The evidence for the steppe sojourn of Indo-Iranian speakers comes from the numerous loanwords from Indo-Iranian languages into Uralic, which must have happened over a prolonged period of time. For example, Early Proto-Uralic is said to have borrowed *juxi/jôwxi ‘to drink’ from the Early Proto-Indo-Iranian *gughew (which traces back to PIE *ghew-); the borrowing of the Late Proto-Uralic *śeta ‘100’ from Late Proto-Indo-Iranian *ćatam (tracing back to PIE *kmtóm) must have happened at a later period (see Häkkinen 2012, p. 8). Such a prolonged period of linguistic contact suggests a long-term co-existence of the two language families in neighboring areas. While the location of the Uralic homeland is itself a controversial issue, the consensus is to place it in the Volga-Ural region, although its ancestor probably came from Southern Siberia, north from the Sayan Mountains. Since the Indo-Iranian branch must have developed in the vicinity of Proto-Uralic, it can be placed in the North Caspian Steppes, but not on the Iranian plateau. In other words, the earliest location of the Indo-Iranian branch was much farther to the north than its descendant languages, even the earliest ones attested in written records, disproving the idea of a direct diffusional route from Anatolia to Iranian Plateau and hence to South Asia.

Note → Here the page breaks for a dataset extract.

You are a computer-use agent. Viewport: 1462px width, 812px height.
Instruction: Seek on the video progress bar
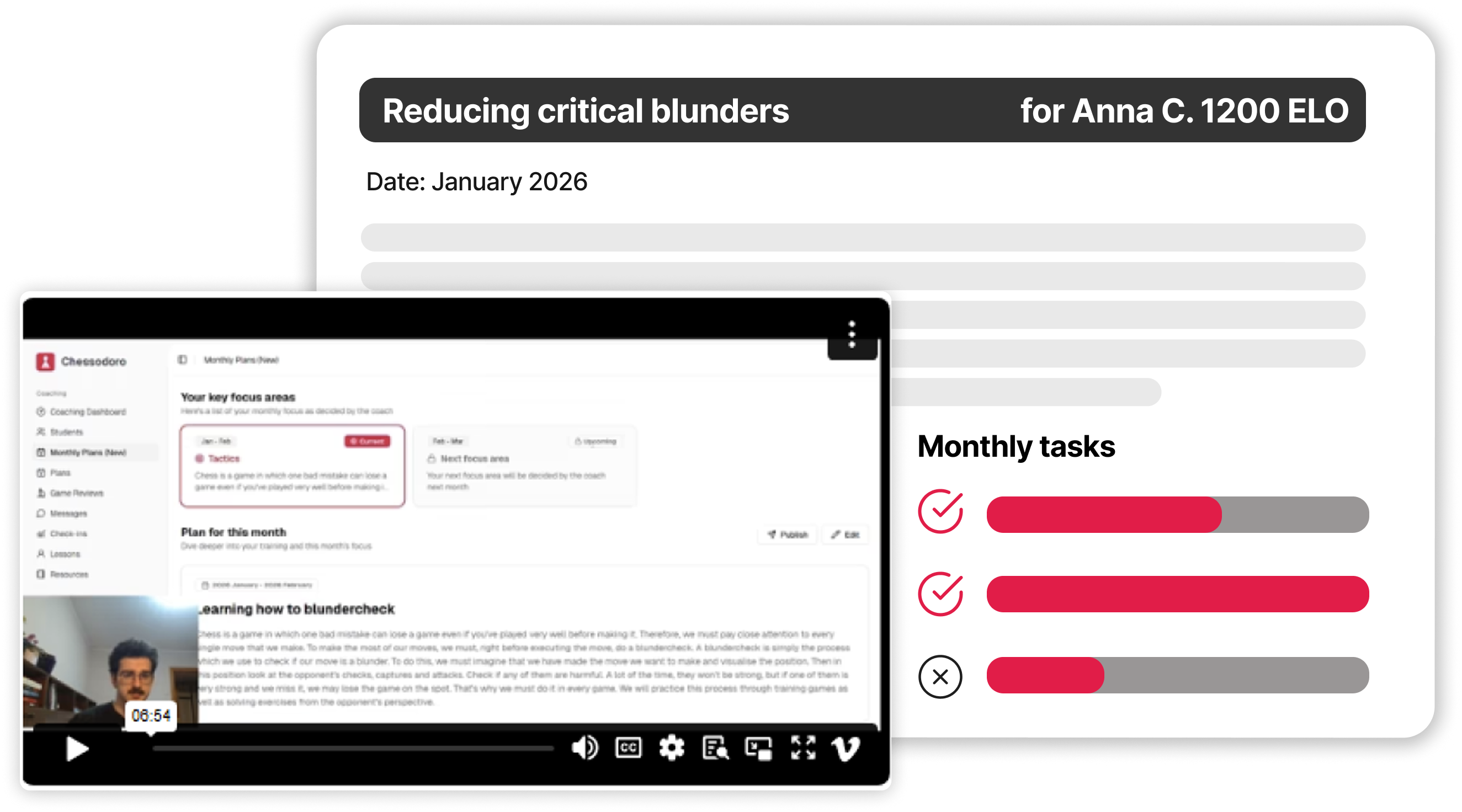352,749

The fact that virtually all known migrations to, and invasions of, South Asia came via a the northern steppe corridor further supports this theory. Agents of the British Raj were preoccupied with India’s northwestern frontier for good reason, as they understood this historical-geographical dynamic quite well. Historically attested mass movements into the Indian subcontinent through this route are numerous. One of the more interesting examples is that of the Indo-European speaking Yuezhi, who arrived roughly 2,000 years ago. Many scholars believe that the Yuezhi were descendants of the Tocharians of the Tarim Basin, whose language was an early IE offshoot. Although the Yuezhi did not spread their language in South Asia, they were instrumental in building the powerful Kushan Empire that long served as a bridge between India, Central Asia, and the Middle East. Subsequently, several waves of Turkic speakers descended from Central Asia to the plains of northern India; like the Yuezhi, their linguistic role was relatively minor, but their political and cultural impacts were hugely significant. Any model of population movement that rules out such instances of advection will miss such crucial patterns, and hence will result in fundamentally false accounts of human history.
D’iakonov, Igor M. (1985) “On the Original Home of the Speakers of Indo-European”. Journal of Indo-European Studies. Volume 13.
Häkkinen, Jaakko (2012) “Problems in the method and interpretations of the computational phylogenetics based on linguistic data An example of wishful thinking: Bouckaert et al. 2012”, available online.